Passage for review:
_ _ _ _ _ _ _

Russian Orthodox priest (1872–1937)

Alexander Alexandrovich Glagolev (Ukrainian: Олександр Олександрович Глаголєв, Russian: Алекса́ндр Алекса́ндрович Глаго́лев; 14 February 1872 – 25 November 1937) was a Russian Orthodox priest and religious philosopher as well as professor of the Kiev Theological Seminary.

== Biography ==
Alexander Glagolev was born to a priestly family. He graduated from the Tula theological seminary (1894) and the Kiev theological seminary (1898) with a doctoral degree in theology. His thesis was called "Angels in the Old Testament". In the review of his thesis, professor Olesnitsky noted that: "Glagolev's dissertation has both breadth and depth of research covering all points in the Old Testament angelology... and should be considered a real contribution to our theological literature which has not had until now a serious study in angelology".

Alexander Men writes in the article on Glagolev in his Bibliological Dictionary (2002):

Glagolev in his dissertation gave an overview of the history of ange[l]ology and analysed all names of angels in the Old Testament... His work also contains the history of biblical demonology. The author did not possess our modern scientific knowledge about the history of religions of [the] ancient East, but he introduced a number of interesting considerations sometimes preempting the conclusions of modern biblical studies."

== Glagolev and the Jews in Kiev ==
In 1905, Glagolev acted against the Jewish pogrom in Kiev. The Russian American journal Russkij Globus describes it as follows:

During the cruel autumn of 1905 in the buzz of pogroms and murder[,] people poured out on the streets again. A small procession meddles into the outraged human crowd wearing complete priestly vestments, carrying crosses and church banners. It is headed by the Russian priests Alexander Glagolev and Mikhail Edlinsky. Across Kontraktova Square and Gostinniy Riad the procession moves towards the Jewish shops. They admonish the crowd not to participate in this evil, unchristian act. Some people recognize their spiritual leaders and take off their hats out of respect. The crowd starts hesitating, wobbling, gets thinner and gradually breaks up. And this happened more than once.

_ _ _ _ _ _ _

Exercises:
• a. Rewrite the paragraph of the text on Alexander Glagolev that begins "Alexander Glagolev was born to a priestly family" as a brief list that keeps its main facts.
• b. From the text on Alexander Glagolev, write out word for word the part starting with "Alexander Alexandrovich Glagolev" and going on through "Kiev Theological Seminary.".

_ _ _ _ _ _ _

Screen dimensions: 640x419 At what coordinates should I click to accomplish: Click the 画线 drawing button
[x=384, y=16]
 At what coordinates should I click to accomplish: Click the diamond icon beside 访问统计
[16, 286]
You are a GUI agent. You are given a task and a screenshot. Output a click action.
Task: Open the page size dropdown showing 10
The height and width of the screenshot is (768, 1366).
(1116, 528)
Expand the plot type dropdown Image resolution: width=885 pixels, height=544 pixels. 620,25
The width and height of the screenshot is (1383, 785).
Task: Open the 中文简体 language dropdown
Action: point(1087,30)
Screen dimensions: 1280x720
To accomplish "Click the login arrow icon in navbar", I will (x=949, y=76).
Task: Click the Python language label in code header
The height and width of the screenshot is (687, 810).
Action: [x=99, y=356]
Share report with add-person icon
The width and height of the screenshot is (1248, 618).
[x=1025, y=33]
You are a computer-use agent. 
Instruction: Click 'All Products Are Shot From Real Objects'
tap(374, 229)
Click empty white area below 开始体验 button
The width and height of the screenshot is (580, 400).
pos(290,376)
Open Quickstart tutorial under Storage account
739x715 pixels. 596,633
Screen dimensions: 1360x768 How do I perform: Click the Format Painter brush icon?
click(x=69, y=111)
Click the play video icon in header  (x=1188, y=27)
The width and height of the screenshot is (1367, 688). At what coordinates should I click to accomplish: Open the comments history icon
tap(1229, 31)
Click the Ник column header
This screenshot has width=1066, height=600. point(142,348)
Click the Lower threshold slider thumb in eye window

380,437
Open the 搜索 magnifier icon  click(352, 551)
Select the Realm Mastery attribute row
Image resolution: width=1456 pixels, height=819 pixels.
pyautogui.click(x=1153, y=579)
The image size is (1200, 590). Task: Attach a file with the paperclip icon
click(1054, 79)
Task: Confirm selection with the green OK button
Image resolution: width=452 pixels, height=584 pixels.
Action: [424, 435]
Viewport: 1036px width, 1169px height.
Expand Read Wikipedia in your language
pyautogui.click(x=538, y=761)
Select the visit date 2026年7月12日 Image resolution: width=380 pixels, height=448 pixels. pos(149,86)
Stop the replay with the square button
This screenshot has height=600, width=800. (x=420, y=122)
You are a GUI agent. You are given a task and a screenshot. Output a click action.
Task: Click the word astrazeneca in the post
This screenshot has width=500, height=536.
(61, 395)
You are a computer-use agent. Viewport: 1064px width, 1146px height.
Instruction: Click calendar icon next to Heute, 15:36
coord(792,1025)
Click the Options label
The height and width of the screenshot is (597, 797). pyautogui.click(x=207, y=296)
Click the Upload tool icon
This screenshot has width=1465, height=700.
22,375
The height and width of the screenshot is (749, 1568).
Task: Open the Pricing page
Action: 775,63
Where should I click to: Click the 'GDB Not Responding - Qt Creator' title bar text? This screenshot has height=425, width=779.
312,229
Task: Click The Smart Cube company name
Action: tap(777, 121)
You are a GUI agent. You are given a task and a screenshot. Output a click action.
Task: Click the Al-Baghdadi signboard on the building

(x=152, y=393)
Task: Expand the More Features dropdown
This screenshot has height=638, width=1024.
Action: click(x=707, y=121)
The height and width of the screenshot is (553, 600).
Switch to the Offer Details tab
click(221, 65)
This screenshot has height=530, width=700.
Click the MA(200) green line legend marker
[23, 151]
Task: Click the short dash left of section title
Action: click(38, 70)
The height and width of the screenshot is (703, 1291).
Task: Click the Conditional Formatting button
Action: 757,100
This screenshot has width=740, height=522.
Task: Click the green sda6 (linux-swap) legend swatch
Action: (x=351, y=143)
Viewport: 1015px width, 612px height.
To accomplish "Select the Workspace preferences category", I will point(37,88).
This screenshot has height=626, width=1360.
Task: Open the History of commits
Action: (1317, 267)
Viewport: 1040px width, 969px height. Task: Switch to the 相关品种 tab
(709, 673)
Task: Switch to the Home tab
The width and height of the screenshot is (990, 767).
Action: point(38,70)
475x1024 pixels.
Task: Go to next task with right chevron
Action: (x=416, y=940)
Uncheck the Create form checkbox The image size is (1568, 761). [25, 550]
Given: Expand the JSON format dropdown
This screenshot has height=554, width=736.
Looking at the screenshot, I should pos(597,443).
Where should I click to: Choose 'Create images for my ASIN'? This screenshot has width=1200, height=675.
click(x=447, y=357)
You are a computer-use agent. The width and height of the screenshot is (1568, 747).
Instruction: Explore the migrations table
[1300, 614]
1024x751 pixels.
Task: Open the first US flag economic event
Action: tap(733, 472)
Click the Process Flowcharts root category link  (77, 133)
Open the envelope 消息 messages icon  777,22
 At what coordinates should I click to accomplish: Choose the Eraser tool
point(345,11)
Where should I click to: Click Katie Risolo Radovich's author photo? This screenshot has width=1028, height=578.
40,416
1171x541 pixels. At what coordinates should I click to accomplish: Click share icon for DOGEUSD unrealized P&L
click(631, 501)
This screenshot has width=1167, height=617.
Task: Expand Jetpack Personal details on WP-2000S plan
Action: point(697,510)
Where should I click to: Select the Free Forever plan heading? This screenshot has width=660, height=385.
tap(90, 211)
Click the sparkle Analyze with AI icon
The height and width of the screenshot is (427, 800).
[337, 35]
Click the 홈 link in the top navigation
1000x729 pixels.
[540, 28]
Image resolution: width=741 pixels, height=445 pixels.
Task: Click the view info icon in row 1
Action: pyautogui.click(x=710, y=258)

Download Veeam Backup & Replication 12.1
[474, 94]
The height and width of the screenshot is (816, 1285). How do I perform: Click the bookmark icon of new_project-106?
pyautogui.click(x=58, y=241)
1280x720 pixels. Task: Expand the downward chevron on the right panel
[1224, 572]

_ _ _ _ _ _ _

Set of answers:
• a.
- Born into a priestly family.
- Graduated from the Tula theological seminary in 1894.
- Graduated from the Kiev theological seminary in 1898 with a doctoral degree in theology.
- Wrote a thesis titled "Angels in the Old Testament."
- In his review, Professor Olesnitsky praised the thesis for the breadth and depth of its research on all points of Old Testament angelology. He called it a real contribution to a theological literature that had previously lacked a serious study of angelology.

• b.
Alexander Alexandrovich Glagolev (Ukrainian: Олександр Олександрович Глаголєв, Russian: Алекса́ндр Алекса́ндрович Глаго́лев; 14 February 1872 – 25 November 1937) was a Russian Orthodox priest and religious philosopher as well as professor of the Kiev Theological Seminary.